At the camp Louise is kitted out in a hazmat suit and breathing apparatus and, in the company of mathematics whizz Ian Donnelly (Jeremy Renner), sent into the spacecraft to talk to the aliens. Or try to. There are two of them, dubbed Abbot and Costello by Ian, who communicate in low rumbles from behind a semi-opaque screen. And as Louise and Ian do their thing, the government and the spooks do theirs – China threatens to attack the craft which has appeared over their territory, the US government takes fright and moves to a war footing itself and shifty CIA agent Halpern (Michael Stuhlbarg) seems to be everywhere at once. No pressure, then.

It's what happens next that elevates Arrival above all those other films, because Chiang’s story (and Eric Heisserer’s screen adaptation of it) runs on two very powerful engines. The first is a mother’s love for her child – the scenes with the aliens are intercut with scenes in which we see Louise inter-acting with her daughter, Hannah, at various stages in her life – and the second is some mind-bending ideas to do with linguistics, mathematics, causality and teleology. It isn’t always easy to follow exactly what’s going on, but the drip-feed of revelations as Louise and Ian unravel the aliens’ written language and what it means, and the cutaways to Louise’s domestic life, keep you wanting to know more. Which you do, eventually. Comparable in a way to Andrei Tarkovsky’s Solaris, Arrival is a bona fide sci-fi classic whose power and relevance goes well beyond the genre. Quite rightly, it secured eight nominations at the 2017 Oscars, including a Best Director nod for Villeneuve.

The Whistlers, Curzon Home Cinema

Now streaming

A blackly-comic Romanian crime thriller set partly in the Canary Islands and partly in Bucharest, The Whistlers unfolds through a series of flash-backs and tells the story of drug squad cop Cristi (veteran Romanian actor Vlad Ivanov) and the world of trouble he finds himself in when he becomes embroiled with Spanish drug lord Paco (Agustí Villaronga) and Gilda (Catrinel Marlon), his translator.
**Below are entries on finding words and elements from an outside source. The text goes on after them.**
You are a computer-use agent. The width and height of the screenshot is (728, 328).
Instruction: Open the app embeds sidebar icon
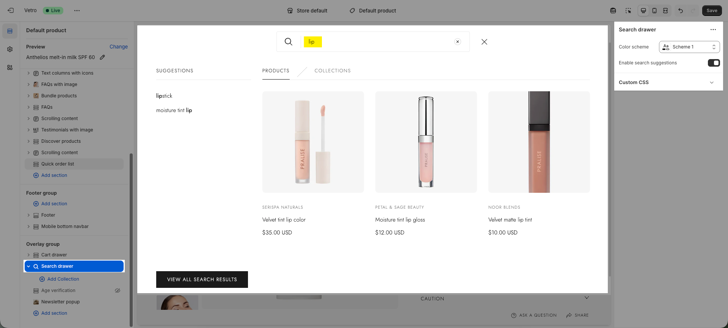(10, 67)
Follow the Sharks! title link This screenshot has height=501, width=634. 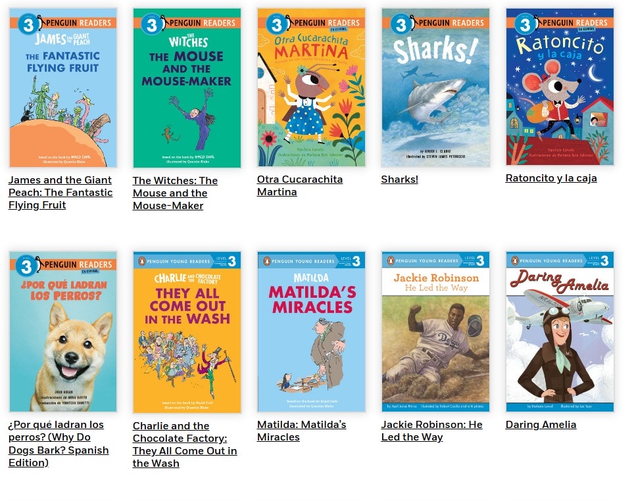tap(399, 179)
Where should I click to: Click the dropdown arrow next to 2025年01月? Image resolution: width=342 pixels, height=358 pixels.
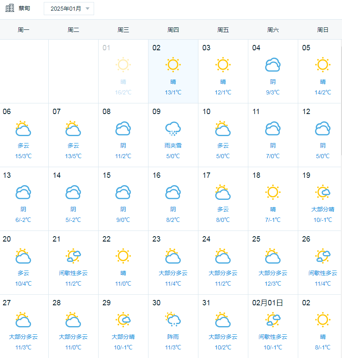coord(87,9)
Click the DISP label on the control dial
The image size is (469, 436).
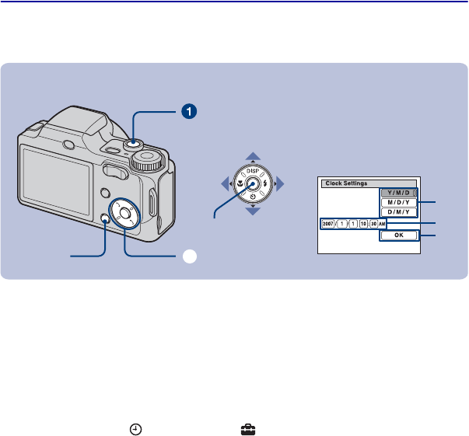pyautogui.click(x=253, y=171)
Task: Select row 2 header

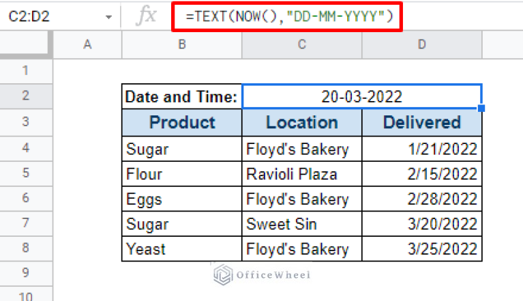Action: tap(26, 96)
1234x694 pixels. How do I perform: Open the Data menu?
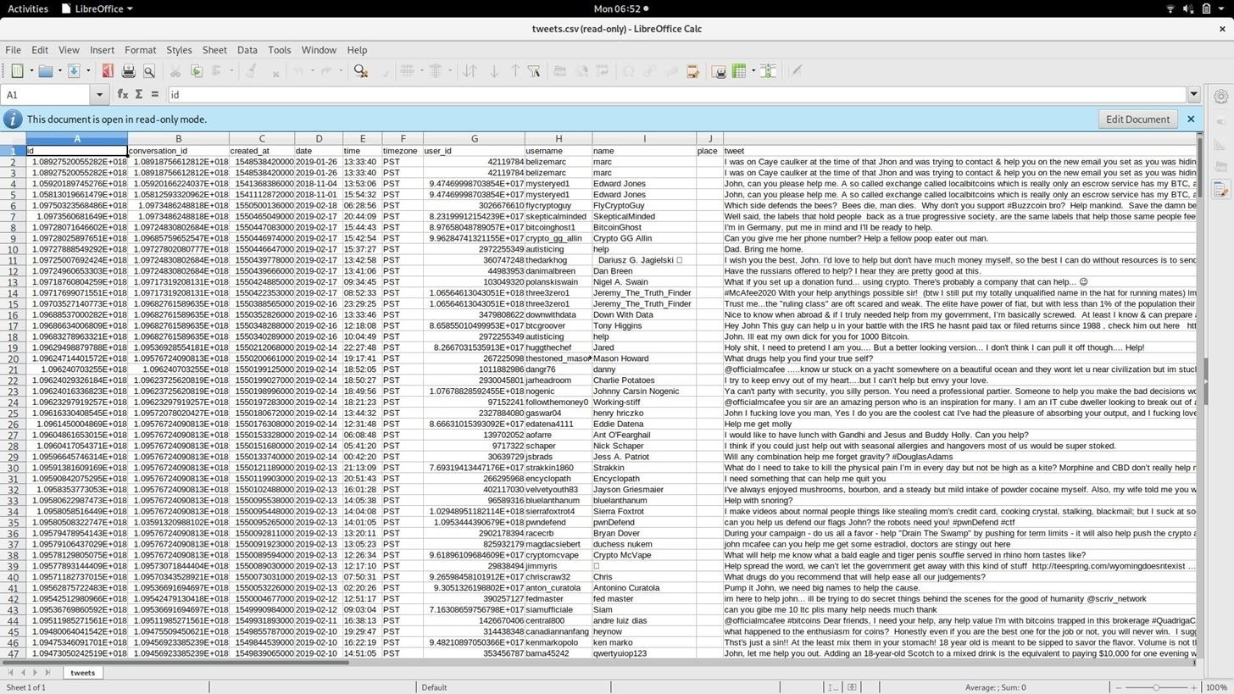click(x=247, y=50)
It starts with Cristi arriving in the Canaries to be taught the whistling language of the region by Kiko (Antonio Buíl), one of Paco’s lieutenants. The Spaniards want Cristi to help them free Zsolt (Sabin Tambrea), their man in Bucharest, who has been arrested by Cristi’s boss Magda (Rodica Lazar). The plan is for Cristi to poison Zsolt, then have him admitted to hospital, then use the whistling language to reveal to Paco’s men which room Zsolt’s in. Or something. If it sounds absurd it’s meant to – director Corneliu Porumboiu is a leading light in what’s known as the Romanian New Wave and, as with his French counterparts of the 1960s, he loves to play with convention and movie tropes. A critical scene occurs in a cinema showing a John Wayne film which features whistling, a shoot-out takes place on a disused film set (“I arrested the owner,” says Magda) and when an American director scouting for locations knocks on Paco’s door in the middle of a pow-wow he’s promptly shot. One for fans of offbeat double-cross thrillers such as Bound.